Lawrence has adorned manzanita branches for a farm house themed wedding, incorporating hanging votives and personalized wine corks. At the other end of the style spectrum, she is currently working on centerpieces for a punk rock wedding that will be held at the House of Blues in Cleveland.
The bedazzled branches range in size from 12 inches to 6 feet, and Lawrence ships them to brides across the country by carefully packaging all of the adornments and branches separately. “Everything arrives ready to hang, so it’s like decorating a small Christmas tree,” she says, noting that she includes a step-by-step video of herself decorating a sample along with photo instructions so assembling the branch centerpiece is pretty much foolproof.
Something Blue Underneath
WKYC television personality Maureen Kyle didn’t want to force the “something blue” tradition — though she had the something old, new and borrowed categories covered. “I didn’t want to do a garter toss, so I couldn’t even hide something blue underneath my dress,” she says.But Kyle thought of a way to sneak some blue into her wedding day ensemble. She asked her bridesmaids and mother to sign their names on the bottom of her dress shoes using a blue marker. “No one saw the bottom of my shoes, but it was a little sign of support as I walked down the aisle,” she says.
Since the marker was permanent, the signatures didn’t scuff off, even after a night of dancing. So Kyle has a sweet pair of soles to remember her big night.Hot Shots
A photo booth was a last-minute addition at Q104 drive-time personality Jen Toohey’s wedding to Nate Lyons — “and worth every penny,” Toohey raves. Guests loved it. “People were in and out of it all night, and we were able to create as many photos as they wanted,” she says, adding that since the wedding, she has noticed the photo strips displayed in friends’ homes.

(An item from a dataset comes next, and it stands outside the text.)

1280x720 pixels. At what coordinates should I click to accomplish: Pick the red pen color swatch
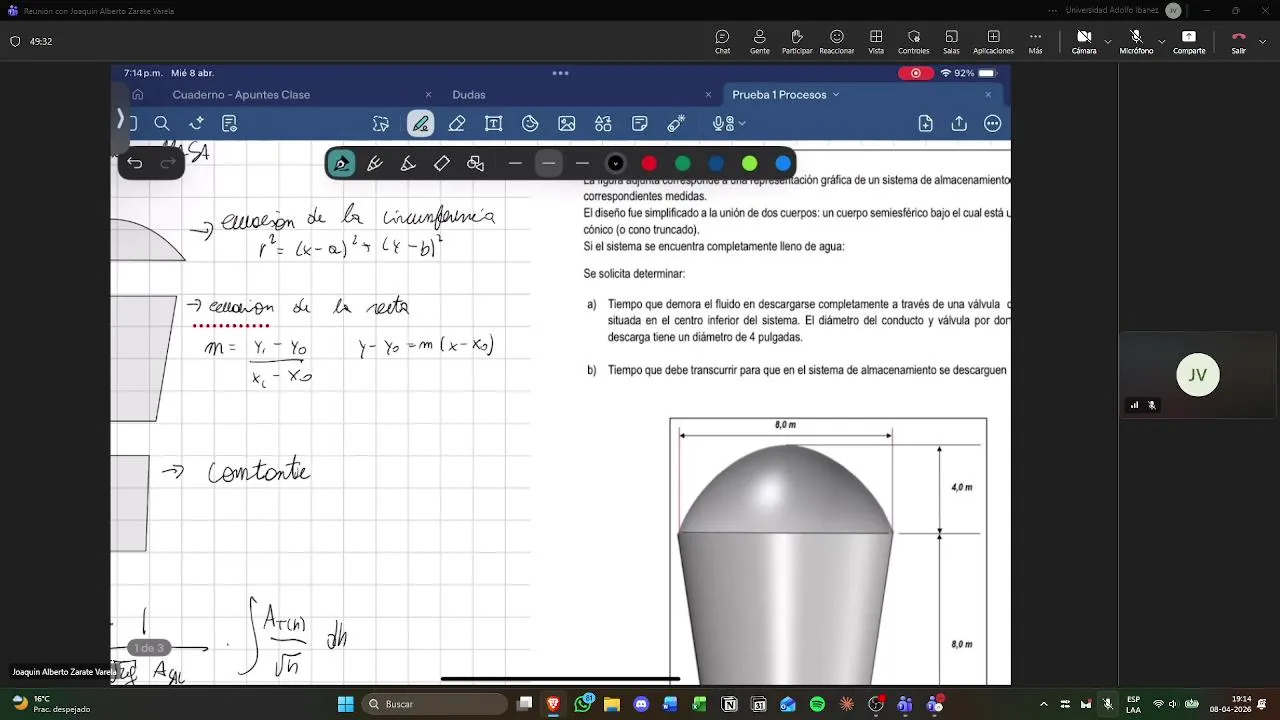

Throughout the evening, a scrapbook filled with photo booth snapshots was created. “Instead of a guest book, all the photo strips were put in a scrapbook with handwritten messages from our guests next to them,” Toohey says. “We still leaf through it to relive that night quite often.”
A Cocktail State of Mind
A traditional, multicourse meal at a wedding generally means guests are parked at their tables for a couple of hours. To promote more mingling, a couple can opt for a cocktail-style reception instead. (This does not mean only apertifs and appetizers are served!) Meal stations encourage guests to move about, and high-top tables that seat four to six people (with no formal assignments) give friends and family the freedom to migrate from one area of the reception hall to the next at their leisure.“Wedding receptions styled like this are more fluid in that people are moving around, and plates are smaller — a plate is not going to hold your entire meal, so you’ll get up and go from one spot to another,” Severyn says, adding that meal stations generally have a theme: Asian, Italian, cheese and fruit, seafood, pasta, etc.
Picture-Perfect Guest Book
A blank guest book with a thick pad of ruled pages rarely solicits spirited remarks from guests. Sure, they sign their names — along with, perhaps, a quick “Congrats!” But you probably know who attended the party since you helped plan the table seatings.To give guests a picture of their journey from dating to engagement and down the aisle, Kyle created a hard-bound photo book using Blurb.com. She included a photo from the night Mark McDougall first said “I love you” (they asked a server to take their photo that night during dinner), and pictures from events such as Indians games and wedding showers.
Because there were lines next to the photos on every page, guests could flip through the book and sign next to any snapshot. This sparked more than just signatures. “People were writing on the pages and on the pictures and including messages — more than just their names,” Kyle says.